The upper reaches of a river often go unexplored but usually offer stunning scenery, great waterside pubs and interesting places to moor. With a little prior planning and sufficient tidal rise, many rivers are navigable for a fair distance and offer a welcome rest to the hubbub of the main port. Here are six tips to help you to the head of the creek.
1. Deep water
The deeper water usually flows near the outside of the bend. Keep this natural phenomena in mind when the buoyage starts to thin out. Often a sand bank or shallow patch on the inside of the bend is ready to catch the unwary or those thinking of taking a shortcut (Fig A).
2. Pick a side
When the buoyage becomes sparse, instead of looking for the middle of a channel, find and edge and stick to it (Fig B). If you are in the middle of a channel and suddenly lose depth there is no way of knowing where deep water is located. If however the echo sounder is used to locate one side of the channel when the depth reduces you will know which way to turn.
In the illustration (Fig C) we have chosen the starboard side of the channel. By following a constant depth on the echo sounder it will lead us around the river. If the depth reduces we turn to port and if it increases we turn to starboard.
3. Tidal Heights
Tidal height dramatically changes what you see, compared to the charted view. A channel may look straight forward on the chart because it gives the view you’d get at the lowest low water. But a rising tide covering the banks makes the obvious channel disappear; leaving just a scattering of marks, so if in doubt note the bearing and distance to the next mark on a plan to indicates which way to go.
Most rivers get shallower as you travel upstream and require you to establish the tidal height to give you safe clearance. Remember the depths on the chart give the lowest depth expected and any predicted tidal height is added to it. Therefore if there is a depth of 2m on the chart and there is a tidal height of 3.7m, the actual expected depth would be 2m + 3.7m = 5.7m.
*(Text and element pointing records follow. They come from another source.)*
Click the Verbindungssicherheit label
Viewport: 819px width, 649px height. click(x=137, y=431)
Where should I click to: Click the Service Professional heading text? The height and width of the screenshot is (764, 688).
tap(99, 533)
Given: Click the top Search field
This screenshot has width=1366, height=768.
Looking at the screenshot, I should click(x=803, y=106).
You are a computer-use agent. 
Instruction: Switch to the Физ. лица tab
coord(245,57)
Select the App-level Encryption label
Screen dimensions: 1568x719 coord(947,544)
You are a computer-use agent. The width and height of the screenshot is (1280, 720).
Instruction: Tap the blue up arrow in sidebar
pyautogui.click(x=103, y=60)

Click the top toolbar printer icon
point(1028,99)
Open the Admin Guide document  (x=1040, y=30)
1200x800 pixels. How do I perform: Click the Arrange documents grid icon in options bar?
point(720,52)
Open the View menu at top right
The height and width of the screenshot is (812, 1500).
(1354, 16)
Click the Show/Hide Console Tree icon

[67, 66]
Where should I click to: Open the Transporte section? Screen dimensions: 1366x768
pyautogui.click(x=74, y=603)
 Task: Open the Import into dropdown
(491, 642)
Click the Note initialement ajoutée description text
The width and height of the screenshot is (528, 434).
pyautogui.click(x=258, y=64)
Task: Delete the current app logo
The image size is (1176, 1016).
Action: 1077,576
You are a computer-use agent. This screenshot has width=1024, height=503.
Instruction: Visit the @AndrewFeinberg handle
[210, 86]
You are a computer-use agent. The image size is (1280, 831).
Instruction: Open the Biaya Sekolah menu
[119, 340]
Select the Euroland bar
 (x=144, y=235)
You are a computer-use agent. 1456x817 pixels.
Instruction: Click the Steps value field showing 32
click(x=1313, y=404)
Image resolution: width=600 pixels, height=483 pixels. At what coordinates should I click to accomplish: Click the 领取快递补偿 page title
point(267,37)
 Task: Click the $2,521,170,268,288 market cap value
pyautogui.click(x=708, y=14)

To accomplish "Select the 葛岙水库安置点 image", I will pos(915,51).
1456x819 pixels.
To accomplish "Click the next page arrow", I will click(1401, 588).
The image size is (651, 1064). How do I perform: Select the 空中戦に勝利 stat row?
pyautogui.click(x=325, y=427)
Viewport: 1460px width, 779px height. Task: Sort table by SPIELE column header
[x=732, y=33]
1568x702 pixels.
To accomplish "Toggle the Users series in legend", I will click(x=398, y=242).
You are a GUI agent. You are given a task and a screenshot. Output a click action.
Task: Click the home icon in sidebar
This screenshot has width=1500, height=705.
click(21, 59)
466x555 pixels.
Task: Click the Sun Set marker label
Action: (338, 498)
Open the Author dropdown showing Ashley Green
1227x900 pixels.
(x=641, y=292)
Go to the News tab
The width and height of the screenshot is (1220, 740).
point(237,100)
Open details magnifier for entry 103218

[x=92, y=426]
Heights for many ports are available on the internet or the actual rise of tide can be calculated using information found in an almanac.
To work out a height:
(1) Enter HW time and fill in the boxes for each hour before and after HW (1301 UT).
(2) & (3) Mark in the heights of today’s HW and LW, draw a line between them.
(4) Find 3.7m on the HW Hts scale.
(5) Draw a line downwards to intersect today’s HW/LW line, across to meet the curve and then down to the time scale.
(6) There will be 3.7m from about 1010 until 1540 UT.
Allow sufficient clearance under the boat. If you have a keel and the propellers and rudder are protected, the clearance may be less than if the props and rudder would be the first to touch. The required clearance may also be affected if the bottom is hard rock or soft mud and whether the tide is rising tide or falling as greater margins are prudent with rocks and on falling tides. Proceed slowly and watch the echosounder. A look behind the boat will often indicate whether you are starting to get shallow as the wash from the props will start churning up mud or sandy coloured water.
5. Make a plan
Keep the all- important chart down below to stop it blowing away and instead draw a plan. Drawing a plan allows you to start building a mental picture of where you going as one bend in a river is often similar to another. Keep track of your position by crossing off key points and buoys as you go.
6. Taking the heat
Shallow water increases the chance of weed, sand and mud making its way into your engine seawater filter. Check the filters afterwards and keep an eye on your engine temperature during the trip.